Il Pd, dunque, vince la sua partita. Perché il risultato della Calabria era ampiamente scontato e i riflettori erano tutti puntati sull'Emilia Romagna. E la vince anche il governatore uscente Stefano Bonaccini che sembra aver resistito all'assalto di Salvini, onnipresente in tutte le piazze della regione nel tentativo di «espugnare» la roccaforte rossa. Assalto fallito, questo lasciano pensare i primi dati, anche per l'alta affluenza (oltre il 65%) alle urne. Una sorta di «effetto sardine», che sarebbero riuscite di fatto a riportare al voto quel pezzo di popolo del centrosinistra che alle regionali di cinque anni fa disertò in massa. Un successo, quello di Bonaccini che nonostante il dato storico di un Pd che per la prima teme di perdere in Emilia Romagna pesa proprio per la rilevanza nazionale che il leader della Lega ha voluto attribuire al voto.
E la ricaduta non potrà che essere quella di un governo più saldo. Perché se è vero che si vanno modificando i rapporti di forza tra M5s e Pd all'interno della maggioranza, è evidente che sarà l'istinto di autoconservazione dell'esecutivo a guidare le mosse dei prossimi giorni. Pur essendo uscito vincitore, infatti, il Pd non farà nulla che possa mettere in difficoltà un M5s che continua la sua lenta e così pare ineluttabile agonia. Come i Cinque stelle si guarderanno bene dall'aprire fronti polemici, sia all'esterno che all'interno del Movimento (dove il redde rationem con Luigi Di Maio si è non a caso consumato prima del voto).
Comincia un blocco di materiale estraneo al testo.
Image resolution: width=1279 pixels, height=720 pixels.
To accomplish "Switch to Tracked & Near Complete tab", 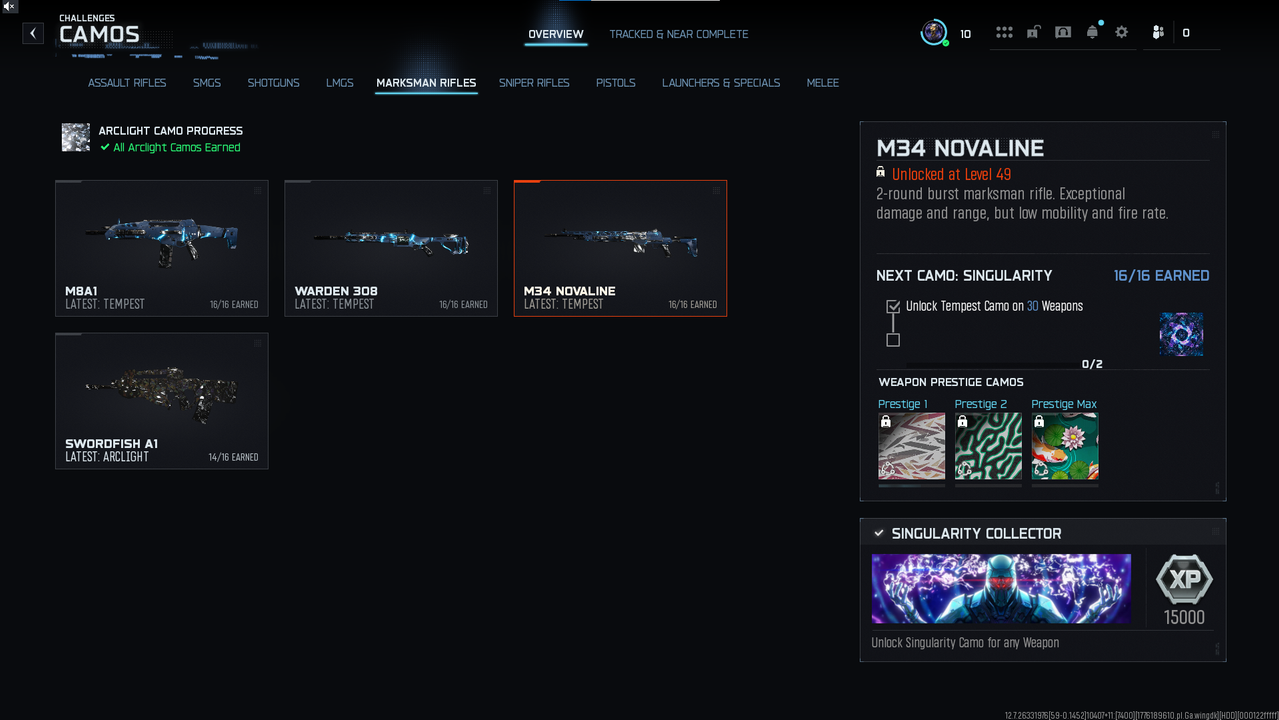I will [x=678, y=34].
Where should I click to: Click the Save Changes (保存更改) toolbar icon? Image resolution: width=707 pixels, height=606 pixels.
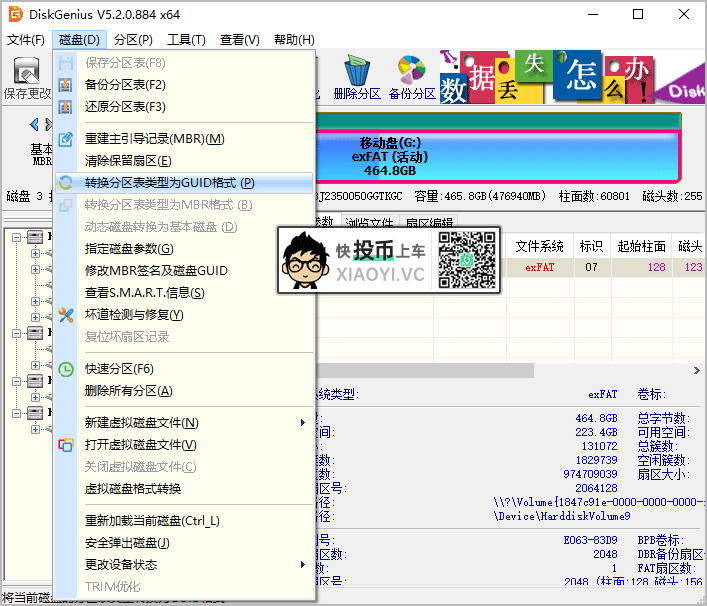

Una tornata elettorale, insomma, da cui Giuseppe Conte sembra uscire decisamente più stabile.
Se il voto blinda la maggioranza, è invece possibile che abbia contraccolpi diversi sull'opposizione. Si dovrà ragionare a bocce ferme e dopo aver analizzato con calma i voti delle singole liste, ma se la forbice tra Bonaccini e la candidata della Lega Lucia Borgonzoni è quella delle prime proiezioni è evidente che siamo davanti ad una sonora sconfitta di Salvini. Perché è stato lui a volere fortemente una candidata che non ha mai convinto gli alleati della Lega (da Fratelli d'Italia a Forza Italia), nella certezza che avrebbe potuto sopperire ai suoi limiti facendogli come ha fatto la campagna elettorale piazza dopo piazza. Se davvero la forbice è anche solo vicina ai dieci punti che ipotizzavano ieri notte le proiezioni Swg, vuol dire che il leader della Lega ha sbagliato tutto. Probabilmente senza neanche rendersene conto, altrimenti non avrebbe continuato fino alla vigilia del voto a fare delle elezioni in Emilia Romagna una disfida nazionale.
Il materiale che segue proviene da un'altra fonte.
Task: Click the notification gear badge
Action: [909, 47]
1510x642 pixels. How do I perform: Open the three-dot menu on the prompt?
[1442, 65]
Bisognerà fare i conti voti di lista alla mano, ma è chiaro che il voto in Emilia Romagna rischia di pesare come un macigno su un Salvini che fino a qualche ora fa era convinto di poter fare il colpaccio.
Certo, i voti della Lega restano tanti, sempre intorno al 30%. Come resta il fatto di aver perso malamente una partita che l'ex ministro dell'Interno ha preteso di giocare da solo, convinto non solo di essere in partita ma anche di poterla vincere.